**What the task requires**
Rewrite the listing below as a numbered list, leaving out the blank lines.

**Exercise material**
········
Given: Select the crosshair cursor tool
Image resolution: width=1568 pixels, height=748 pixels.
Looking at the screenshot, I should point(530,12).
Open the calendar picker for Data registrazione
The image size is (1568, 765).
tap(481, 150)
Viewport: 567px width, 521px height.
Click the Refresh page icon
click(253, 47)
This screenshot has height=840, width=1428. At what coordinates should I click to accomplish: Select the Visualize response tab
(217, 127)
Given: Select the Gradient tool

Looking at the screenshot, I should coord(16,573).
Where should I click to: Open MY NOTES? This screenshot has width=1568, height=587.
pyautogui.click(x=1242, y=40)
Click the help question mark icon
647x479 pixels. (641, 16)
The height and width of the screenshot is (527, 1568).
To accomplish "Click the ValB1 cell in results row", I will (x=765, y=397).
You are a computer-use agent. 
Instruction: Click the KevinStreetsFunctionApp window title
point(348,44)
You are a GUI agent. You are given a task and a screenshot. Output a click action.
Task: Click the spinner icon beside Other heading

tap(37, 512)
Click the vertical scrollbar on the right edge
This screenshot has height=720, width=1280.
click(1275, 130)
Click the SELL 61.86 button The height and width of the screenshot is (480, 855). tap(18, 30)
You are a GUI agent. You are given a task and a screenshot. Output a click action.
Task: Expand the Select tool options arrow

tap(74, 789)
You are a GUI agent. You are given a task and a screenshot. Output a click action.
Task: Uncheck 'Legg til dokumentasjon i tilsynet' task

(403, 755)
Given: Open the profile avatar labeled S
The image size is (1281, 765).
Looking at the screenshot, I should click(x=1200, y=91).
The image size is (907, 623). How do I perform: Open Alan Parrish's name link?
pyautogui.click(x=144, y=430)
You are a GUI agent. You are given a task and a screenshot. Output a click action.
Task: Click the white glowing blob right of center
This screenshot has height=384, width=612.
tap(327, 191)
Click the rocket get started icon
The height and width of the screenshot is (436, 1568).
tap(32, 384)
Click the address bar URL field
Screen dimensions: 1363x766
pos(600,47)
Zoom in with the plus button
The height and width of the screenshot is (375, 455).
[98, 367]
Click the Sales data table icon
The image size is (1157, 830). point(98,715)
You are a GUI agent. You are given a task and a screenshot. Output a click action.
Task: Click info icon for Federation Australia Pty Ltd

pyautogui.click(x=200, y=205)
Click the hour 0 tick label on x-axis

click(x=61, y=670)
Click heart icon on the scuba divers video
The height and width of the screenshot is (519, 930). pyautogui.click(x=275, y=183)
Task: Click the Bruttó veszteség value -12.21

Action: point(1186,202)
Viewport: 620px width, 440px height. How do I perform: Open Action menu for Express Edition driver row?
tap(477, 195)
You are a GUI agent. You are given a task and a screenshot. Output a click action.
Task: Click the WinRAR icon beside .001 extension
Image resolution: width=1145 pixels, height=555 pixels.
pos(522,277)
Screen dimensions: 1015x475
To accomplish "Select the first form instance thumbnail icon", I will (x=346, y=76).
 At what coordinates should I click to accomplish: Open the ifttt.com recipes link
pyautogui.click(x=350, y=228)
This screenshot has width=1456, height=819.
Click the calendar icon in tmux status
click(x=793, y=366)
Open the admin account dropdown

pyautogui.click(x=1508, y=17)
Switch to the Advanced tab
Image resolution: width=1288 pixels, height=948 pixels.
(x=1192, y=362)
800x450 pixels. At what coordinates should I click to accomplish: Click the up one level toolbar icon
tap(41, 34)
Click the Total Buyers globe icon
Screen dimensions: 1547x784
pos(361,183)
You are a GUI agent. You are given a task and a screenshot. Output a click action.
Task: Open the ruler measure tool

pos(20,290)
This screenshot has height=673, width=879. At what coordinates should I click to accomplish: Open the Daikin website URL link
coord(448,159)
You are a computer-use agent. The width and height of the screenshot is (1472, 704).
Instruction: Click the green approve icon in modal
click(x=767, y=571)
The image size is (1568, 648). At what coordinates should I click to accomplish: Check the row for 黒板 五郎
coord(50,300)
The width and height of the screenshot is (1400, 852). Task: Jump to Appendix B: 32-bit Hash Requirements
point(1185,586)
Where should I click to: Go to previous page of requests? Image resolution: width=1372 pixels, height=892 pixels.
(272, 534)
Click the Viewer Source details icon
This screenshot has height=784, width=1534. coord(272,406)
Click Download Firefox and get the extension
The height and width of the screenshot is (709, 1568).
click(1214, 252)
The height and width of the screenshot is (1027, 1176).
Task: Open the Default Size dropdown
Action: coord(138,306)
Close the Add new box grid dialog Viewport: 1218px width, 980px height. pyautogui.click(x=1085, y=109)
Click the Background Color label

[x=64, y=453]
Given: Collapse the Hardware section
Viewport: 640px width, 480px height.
········
**Exercise solution**
1. Given: Select the crosshair cursor tool
2. Image resolution: width=1568 pixels, height=748 pixels.
3. Looking at the screenshot, I should point(530,12).
4. Open the calendar picker for Data registrazione
5. The image size is (1568, 765).
6. tap(481, 150)
7. Viewport: 567px width, 521px height.
8. Click the Refresh page icon
9. click(253, 47)
10. This screenshot has height=840, width=1428. At what coordinates should I click to accomplish: Select the Visualize response tab
11. (217, 127)
12. Given: Select the Gradient tool
13. Looking at the screenshot, I should coord(16,573).
14. Where should I click to: Open MY NOTES? This screenshot has width=1568, height=587.
15. pyautogui.click(x=1242, y=40)
16. Click the help question mark icon
17. 647x479 pixels. (641, 16)
18. The height and width of the screenshot is (527, 1568).
19. To accomplish "Click the ValB1 cell in results row", I will (x=765, y=397).
20. You are a computer-use agent. 
21. Instruction: Click the KevinStreetsFunctionApp window title
22. point(348,44)
23. You are a GUI agent. You are given a task and a screenshot. Output a click action.
24. Task: Click the spinner icon beside Other heading
25. tap(37, 512)
26. Click the vertical scrollbar on the right edge
27. This screenshot has height=720, width=1280.
28. click(1275, 130)
29. Click the SELL 61.86 button The height and width of the screenshot is (480, 855). tap(18, 30)
30. You are a GUI agent. You are given a task and a screenshot. Output a click action.
31. Task: Expand the Select tool options arrow
32. tap(74, 789)
33. You are a GUI agent. You are given a task and a screenshot. Output a click action.
34. Task: Uncheck 'Legg til dokumentasjon i tilsynet' task
35. (403, 755)
36. Given: Open the profile avatar labeled S
37. The image size is (1281, 765).
38. Looking at the screenshot, I should click(x=1200, y=91).
39. The image size is (907, 623). How do I perform: Open Alan Parrish's name link?
40. pyautogui.click(x=144, y=430)
41. You are a GUI agent. You are given a task and a screenshot. Output a click action.
42. Task: Click the white glowing blob right of center
43. This screenshot has height=384, width=612.
44. tap(327, 191)
45. Click the rocket get started icon
46. The height and width of the screenshot is (436, 1568).
47. tap(32, 384)
48. Click the address bar URL field
49. Screen dimensions: 1363x766
50. pos(600,47)
51. Zoom in with the plus button
52. The height and width of the screenshot is (375, 455).
53. [98, 367]
54. Click the Sales data table icon
55. The image size is (1157, 830). point(98,715)
56. You are a GUI agent. You are given a task and a screenshot. Output a click action.
57. Task: Click info icon for Federation Australia Pty Ltd
58. pyautogui.click(x=200, y=205)
59. Click the hour 0 tick label on x-axis
60. click(x=61, y=670)
61. Click heart icon on the scuba divers video
62. The height and width of the screenshot is (519, 930). pyautogui.click(x=275, y=183)
63. Task: Click the Bruttó veszteség value -12.21
64. Action: point(1186,202)
65. Viewport: 620px width, 440px height. How do I perform: Open Action menu for Express Edition driver row?
66. tap(477, 195)
67. You are a GUI agent. You are given a task and a screenshot. Output a click action.
68. Task: Click the WinRAR icon beside .001 extension
69. Image resolution: width=1145 pixels, height=555 pixels.
70. pos(522,277)
71. Screen dimensions: 1015x475
72. To accomplish "Select the first form instance thumbnail icon", I will (x=346, y=76).
73.  At what coordinates should I click to accomplish: Open the ifttt.com recipes link
74. pyautogui.click(x=350, y=228)
75. This screenshot has width=1456, height=819.
76. Click the calendar icon in tmux status
77. click(x=793, y=366)
78. Open the admin account dropdown
79. pyautogui.click(x=1508, y=17)
80. Switch to the Advanced tab
81. Image resolution: width=1288 pixels, height=948 pixels.
82. (x=1192, y=362)
83. 800x450 pixels. At what coordinates should I click to accomplish: Click the up one level toolbar icon
84. tap(41, 34)
85. Click the Total Buyers globe icon
86. Screen dimensions: 1547x784
87. pos(361,183)
88. You are a GUI agent. You are given a task and a screenshot. Output a click action.
89. Task: Open the ruler measure tool
90. pos(20,290)
91. This screenshot has height=673, width=879. At what coordinates should I click to accomplish: Open the Daikin website URL link
92. coord(448,159)
93. You are a computer-use agent. The width and height of the screenshot is (1472, 704).
94. Instruction: Click the green approve icon in modal
95. click(x=767, y=571)
96. The image size is (1568, 648). At what coordinates should I click to accomplish: Check the row for 黒板 五郎
97. coord(50,300)
98. The width and height of the screenshot is (1400, 852). Task: Jump to Appendix B: 32-bit Hash Requirements
99. point(1185,586)
100. Where should I click to: Go to previous page of requests? Image resolution: width=1372 pixels, height=892 pixels.
101. (272, 534)
102. Click the Viewer Source details icon
103. This screenshot has height=784, width=1534. coord(272,406)
104. Click Download Firefox and get the extension
105. The height and width of the screenshot is (709, 1568).
106. click(1214, 252)
107. The height and width of the screenshot is (1027, 1176).
108. Task: Open the Default Size dropdown
109. Action: coord(138,306)
110. Close the Add new box grid dialog Viewport: 1218px width, 980px height. pyautogui.click(x=1085, y=109)
111. Click the Background Color label
112. [x=64, y=453]
113. Given: Collapse the Hardware section
114. Viewport: 640px width, 480px height.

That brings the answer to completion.